**Records for locating displayed items:**
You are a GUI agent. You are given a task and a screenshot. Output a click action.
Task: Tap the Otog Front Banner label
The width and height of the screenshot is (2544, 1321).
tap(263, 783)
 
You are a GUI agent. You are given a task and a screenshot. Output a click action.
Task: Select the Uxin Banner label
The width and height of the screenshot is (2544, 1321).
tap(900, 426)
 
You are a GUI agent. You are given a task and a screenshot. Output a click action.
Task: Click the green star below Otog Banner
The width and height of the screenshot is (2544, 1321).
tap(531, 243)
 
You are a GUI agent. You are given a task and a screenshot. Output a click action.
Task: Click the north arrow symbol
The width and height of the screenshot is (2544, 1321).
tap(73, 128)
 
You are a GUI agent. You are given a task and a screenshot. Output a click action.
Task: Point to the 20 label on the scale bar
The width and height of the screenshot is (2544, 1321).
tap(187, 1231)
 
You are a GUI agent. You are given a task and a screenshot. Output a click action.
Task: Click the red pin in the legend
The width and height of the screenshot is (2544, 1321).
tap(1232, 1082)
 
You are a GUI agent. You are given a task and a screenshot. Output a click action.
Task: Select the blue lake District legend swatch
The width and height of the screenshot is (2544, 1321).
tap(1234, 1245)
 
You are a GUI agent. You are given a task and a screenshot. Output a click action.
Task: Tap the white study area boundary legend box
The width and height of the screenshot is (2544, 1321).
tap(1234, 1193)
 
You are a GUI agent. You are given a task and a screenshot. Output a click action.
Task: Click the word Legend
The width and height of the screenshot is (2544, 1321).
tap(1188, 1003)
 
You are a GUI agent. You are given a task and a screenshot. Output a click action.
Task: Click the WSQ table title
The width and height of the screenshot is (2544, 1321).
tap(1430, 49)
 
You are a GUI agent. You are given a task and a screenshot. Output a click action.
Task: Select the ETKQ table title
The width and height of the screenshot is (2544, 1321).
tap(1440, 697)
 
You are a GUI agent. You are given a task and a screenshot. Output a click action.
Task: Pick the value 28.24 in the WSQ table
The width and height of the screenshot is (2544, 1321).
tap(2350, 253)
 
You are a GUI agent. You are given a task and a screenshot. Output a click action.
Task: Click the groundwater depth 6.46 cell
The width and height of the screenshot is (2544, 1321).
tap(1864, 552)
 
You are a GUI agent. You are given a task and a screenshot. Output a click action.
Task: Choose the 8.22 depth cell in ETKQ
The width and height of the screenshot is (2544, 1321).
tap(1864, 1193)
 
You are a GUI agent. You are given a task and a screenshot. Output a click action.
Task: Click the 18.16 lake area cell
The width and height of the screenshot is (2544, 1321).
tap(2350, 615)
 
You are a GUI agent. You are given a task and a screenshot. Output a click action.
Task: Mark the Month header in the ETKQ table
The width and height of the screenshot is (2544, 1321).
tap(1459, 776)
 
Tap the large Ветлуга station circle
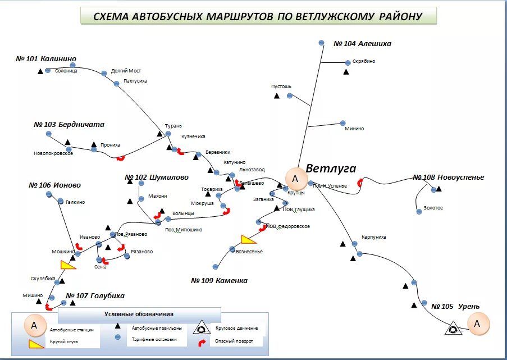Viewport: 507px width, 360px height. coord(295,179)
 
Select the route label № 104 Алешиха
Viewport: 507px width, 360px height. coord(362,44)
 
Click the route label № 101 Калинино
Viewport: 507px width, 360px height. coord(46,59)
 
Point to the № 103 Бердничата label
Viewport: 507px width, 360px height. coord(69,125)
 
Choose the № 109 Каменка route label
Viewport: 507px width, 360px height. coord(219,280)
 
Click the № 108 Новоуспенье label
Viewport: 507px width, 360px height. coord(448,177)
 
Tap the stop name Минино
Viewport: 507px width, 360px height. coord(354,129)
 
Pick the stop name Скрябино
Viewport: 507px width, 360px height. coord(364,61)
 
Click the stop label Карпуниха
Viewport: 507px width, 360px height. coord(374,237)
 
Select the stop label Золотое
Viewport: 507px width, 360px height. coord(433,208)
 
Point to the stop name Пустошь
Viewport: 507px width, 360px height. coord(281,86)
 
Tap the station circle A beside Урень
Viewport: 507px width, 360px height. coord(477,323)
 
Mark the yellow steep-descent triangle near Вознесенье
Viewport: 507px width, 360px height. coord(248,239)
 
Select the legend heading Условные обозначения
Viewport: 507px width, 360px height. coord(139,314)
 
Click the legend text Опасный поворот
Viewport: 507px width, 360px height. coord(234,341)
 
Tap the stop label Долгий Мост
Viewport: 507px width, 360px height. coord(126,71)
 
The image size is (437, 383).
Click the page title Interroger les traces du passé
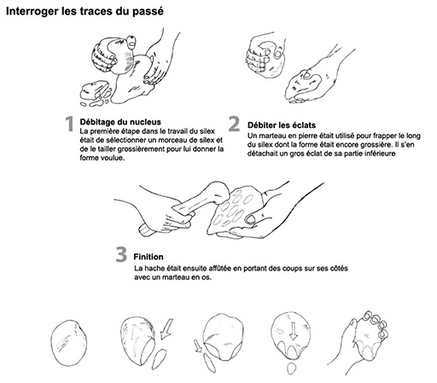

**Instructions to follow:** Express the lines as a Markdown table with the columns Number and Record line, omitting blank lines. Include only the lines starting with the first line of the records and going on through the line containing "tap(1234, 1245)".

**Reply:**
| Number | Record line |
|---|---|
| 1 | You are a GUI agent. You are given a task and a screenshot. Output a click action. |
| 2 | Task: Tap the Otog Front Banner label |
| 3 | The width and height of the screenshot is (2544, 1321). |
| 4 | tap(263, 783) |
| 5 | You are a GUI agent. You are given a task and a screenshot. Output a click action. |
| 6 | Task: Select the Uxin Banner label |
| 7 | The width and height of the screenshot is (2544, 1321). |
| 8 | tap(900, 426) |
| 9 | You are a GUI agent. You are given a task and a screenshot. Output a click action. |
| 10 | Task: Click the green star below Otog Banner |
| 11 | The width and height of the screenshot is (2544, 1321). |
| 12 | tap(531, 243) |
| 13 | You are a GUI agent. You are given a task and a screenshot. Output a click action. |
| 14 | Task: Click the north arrow symbol |
| 15 | The width and height of the screenshot is (2544, 1321). |
| 16 | tap(73, 128) |
| 17 | You are a GUI agent. You are given a task and a screenshot. Output a click action. |
| 18 | Task: Point to the 20 label on the scale bar |
| 19 | The width and height of the screenshot is (2544, 1321). |
| 20 | tap(187, 1231) |
| 21 | You are a GUI agent. You are given a task and a screenshot. Output a click action. |
| 22 | Task: Click the red pin in the legend |
| 23 | The width and height of the screenshot is (2544, 1321). |
| 24 | tap(1232, 1082) |
| 25 | You are a GUI agent. You are given a task and a screenshot. Output a click action. |
| 26 | Task: Select the blue lake District legend swatch |
| 27 | The width and height of the screenshot is (2544, 1321). |
| 28 | tap(1234, 1245) |